--- Records to process Enclosed Below ---

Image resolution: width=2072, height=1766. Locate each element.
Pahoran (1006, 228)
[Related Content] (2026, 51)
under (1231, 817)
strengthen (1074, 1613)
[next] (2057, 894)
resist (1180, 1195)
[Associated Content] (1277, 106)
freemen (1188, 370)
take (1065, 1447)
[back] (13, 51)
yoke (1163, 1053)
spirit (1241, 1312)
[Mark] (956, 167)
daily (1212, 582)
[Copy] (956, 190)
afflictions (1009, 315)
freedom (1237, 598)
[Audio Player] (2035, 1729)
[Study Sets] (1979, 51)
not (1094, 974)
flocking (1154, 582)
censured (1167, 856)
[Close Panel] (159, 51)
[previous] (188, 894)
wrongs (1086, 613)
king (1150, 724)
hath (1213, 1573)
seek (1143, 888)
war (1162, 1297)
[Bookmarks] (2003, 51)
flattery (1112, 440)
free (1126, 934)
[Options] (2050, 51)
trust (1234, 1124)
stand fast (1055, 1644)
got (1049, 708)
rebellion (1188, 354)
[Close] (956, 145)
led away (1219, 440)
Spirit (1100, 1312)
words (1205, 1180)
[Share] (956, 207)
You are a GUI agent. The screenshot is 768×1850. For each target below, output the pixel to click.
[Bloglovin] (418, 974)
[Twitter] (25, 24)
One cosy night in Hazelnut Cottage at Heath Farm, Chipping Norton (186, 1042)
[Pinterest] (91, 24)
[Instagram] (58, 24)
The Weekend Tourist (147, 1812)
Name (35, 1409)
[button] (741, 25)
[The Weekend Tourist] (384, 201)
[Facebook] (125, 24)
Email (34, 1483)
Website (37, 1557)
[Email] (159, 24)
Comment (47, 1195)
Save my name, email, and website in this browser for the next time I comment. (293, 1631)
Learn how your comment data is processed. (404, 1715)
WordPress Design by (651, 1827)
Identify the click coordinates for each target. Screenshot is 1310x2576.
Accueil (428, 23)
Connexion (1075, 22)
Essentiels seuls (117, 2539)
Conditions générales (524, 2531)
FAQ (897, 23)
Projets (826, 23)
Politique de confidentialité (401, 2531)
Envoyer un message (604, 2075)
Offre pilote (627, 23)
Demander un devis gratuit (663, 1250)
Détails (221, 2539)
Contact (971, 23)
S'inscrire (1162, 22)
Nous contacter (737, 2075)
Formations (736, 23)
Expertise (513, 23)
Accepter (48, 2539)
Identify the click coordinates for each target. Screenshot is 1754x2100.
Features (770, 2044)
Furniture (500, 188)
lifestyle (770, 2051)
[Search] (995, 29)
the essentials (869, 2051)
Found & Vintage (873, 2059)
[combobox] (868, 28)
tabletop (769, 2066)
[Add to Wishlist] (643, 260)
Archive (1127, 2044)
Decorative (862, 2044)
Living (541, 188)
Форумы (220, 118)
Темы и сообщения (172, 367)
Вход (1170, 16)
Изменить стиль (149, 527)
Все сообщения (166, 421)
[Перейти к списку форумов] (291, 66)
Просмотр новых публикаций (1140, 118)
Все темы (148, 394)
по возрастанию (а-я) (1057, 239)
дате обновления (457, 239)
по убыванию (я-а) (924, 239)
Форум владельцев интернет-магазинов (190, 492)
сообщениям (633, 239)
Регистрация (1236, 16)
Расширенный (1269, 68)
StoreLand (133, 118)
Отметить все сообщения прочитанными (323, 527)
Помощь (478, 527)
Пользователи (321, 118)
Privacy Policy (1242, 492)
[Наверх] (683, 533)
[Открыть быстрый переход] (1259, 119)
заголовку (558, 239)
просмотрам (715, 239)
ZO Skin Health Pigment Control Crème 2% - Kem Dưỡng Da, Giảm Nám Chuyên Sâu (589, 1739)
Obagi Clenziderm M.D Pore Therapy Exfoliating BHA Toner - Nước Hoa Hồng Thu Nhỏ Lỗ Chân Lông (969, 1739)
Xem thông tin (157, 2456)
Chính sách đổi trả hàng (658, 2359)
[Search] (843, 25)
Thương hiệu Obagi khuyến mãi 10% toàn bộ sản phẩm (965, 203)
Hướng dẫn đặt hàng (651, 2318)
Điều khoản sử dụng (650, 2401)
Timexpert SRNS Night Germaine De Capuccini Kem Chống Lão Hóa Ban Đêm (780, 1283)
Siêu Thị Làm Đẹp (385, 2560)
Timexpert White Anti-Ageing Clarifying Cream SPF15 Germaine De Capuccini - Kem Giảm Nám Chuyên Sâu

--- End of Enclosed Records to process ---

What is expected: Give back exactly the lines above, from the line containing "yoke (1163, 1053)" through the line containing "hath (1213, 1573)", with both end lines and nothing more.

Output for this exercise:
yoke (1163, 1053)
spirit (1241, 1312)
[Mark] (956, 167)
daily (1212, 582)
[Copy] (956, 190)
afflictions (1009, 315)
freedom (1237, 598)
[Audio Player] (2035, 1729)
[Study Sets] (1979, 51)
not (1094, 974)
flocking (1154, 582)
censured (1167, 856)
[Close Panel] (159, 51)
[previous] (188, 894)
wrongs (1086, 613)
king (1150, 724)
hath (1213, 1573)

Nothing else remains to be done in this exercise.